While the crisis was building up and the legislature was preparing to lock horns with the judiciary, there appeared to be no restraint placed on those abusing members of the judiciary even in journals and other media controlled by the state.
This sad state of affairs was perhaps inevitable in considering the ways in which the executive, legislature and the judiciary have conducted themselves over the years. In the pre 1970 days senior members of the judiciary, legal profession and even legislature had sane and sober individuals who would not have permitted escalation of the confrontation between the three arms of government to the extent of the present disgraceful levels. Maverick Felix Dias Bandaranaike commenced the rot with political appointments to the judiciary. The then government assumed the role of a village thug conducting themselves on the principle of the power of the majority of the two-thirds in parliament. Anything done with a two third parliamentary majority in the political interests of the government was law and this erroneous concept of justice still seems to be a hangover. Properties of innocent were taken over, political opponents ridiculed and punished. Leading legal luminaries now conferred with sanctity of epitomes of justice destroyed long-standing institutions of the country. Today, in their dotage some of them write to papers now in defence of human rights.

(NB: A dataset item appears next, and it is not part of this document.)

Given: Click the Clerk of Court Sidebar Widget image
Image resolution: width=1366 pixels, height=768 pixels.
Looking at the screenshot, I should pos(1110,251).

The sovereign people overthrew that corrupt and chaotic government giving J. R. Jayewardene a five-sixth majority. His supporters soon after victory went on the rampage and the leader himself added fuel to the rising fires.  Judges were sacked en masse, their houses stoned and the riots continued only to be picked up by the Rajapaksa administration. Victory in ‘war’ made them heroes but what follows is certainly not heroic. This complex of a two-third majority conferring near divine powers is today at the root of all evil.
Today Mahinda Rajapaksa has the enhanced executive powers, which were conferred on him by parliament as well as the parliament at his command.
In the 17th Century Louis XIV of France declared: L’Etat Cest Moi – I am the state. He wanted to be absolute ruler of France and to control France without anyone’s help. Things are different in today’s world where absolute power is rejected. Francois Hollande, who became French Prime Minister recently, had the plank for election the taxing of the super rich. Two weeks ago France’s constitutional court, Conseil Constituionale, struck down the law proposing a 75 per cent income tax on the wealthiest people. Hollande however is not an absolute ruler and would now have to bow down to the decision of the court.
The ongoing Sri Lankan constitutional crisis should not be viewed as a battle of egos. It would only be destructive to the country and self destructing to the dramatis personae as well. The essential objective should be to ensure that justice is being done to the Chief Justice.
If the government believes in the allegations made against her, it could still be done in a fair trial where the principles of natural justice are observed. A way out should be sought to settle the dispute with wise counsel. While the legislature is supreme in the legislative sphere, it is not in the dispensation of justice. The conduct of some representatives within the walls of their own chamber would have disqualified them from being judges.